>> START

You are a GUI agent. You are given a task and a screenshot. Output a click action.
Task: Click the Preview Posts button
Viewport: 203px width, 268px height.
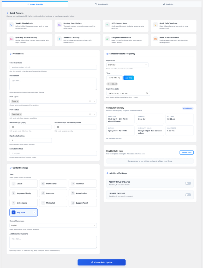coord(186,152)
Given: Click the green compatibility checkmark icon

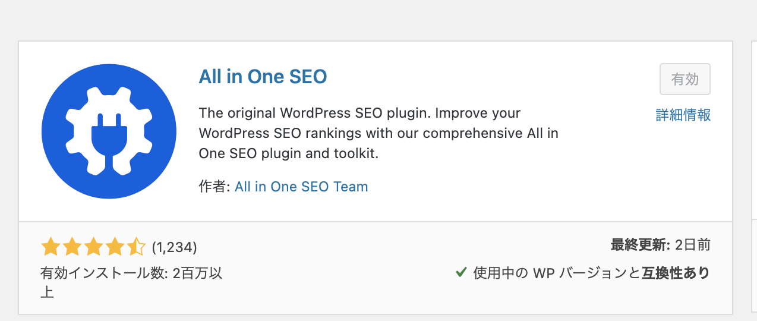Looking at the screenshot, I should click(460, 272).
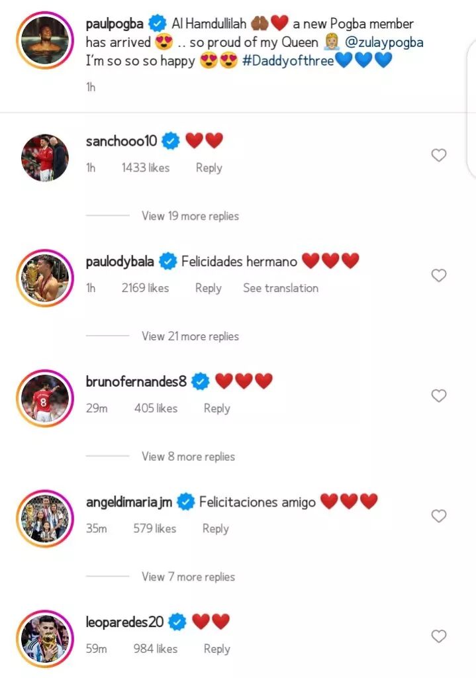This screenshot has width=476, height=678.
Task: Like angeldimariajm's comment with the heart
Action: [439, 516]
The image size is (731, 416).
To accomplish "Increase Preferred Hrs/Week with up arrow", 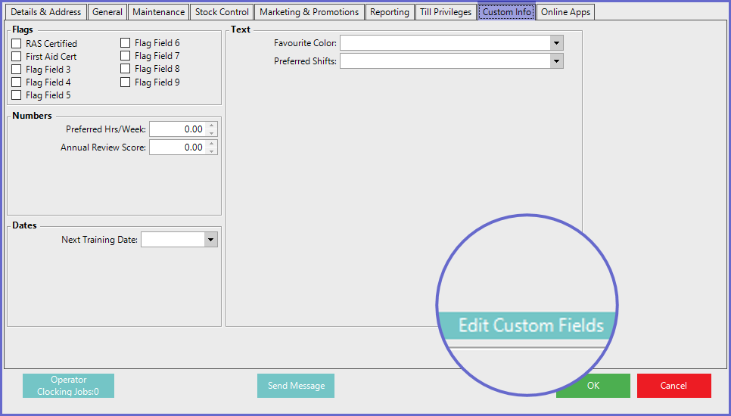I will pos(212,126).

>> END

Can you repeat the data word for word, from its first line through the line containing "coord(186,152)", leaving the pictures out?

You are a GUI agent. You are given a task and a screenshot. Output a click action.
Task: Click the Preview Posts button
Viewport: 203px width, 268px height.
coord(186,152)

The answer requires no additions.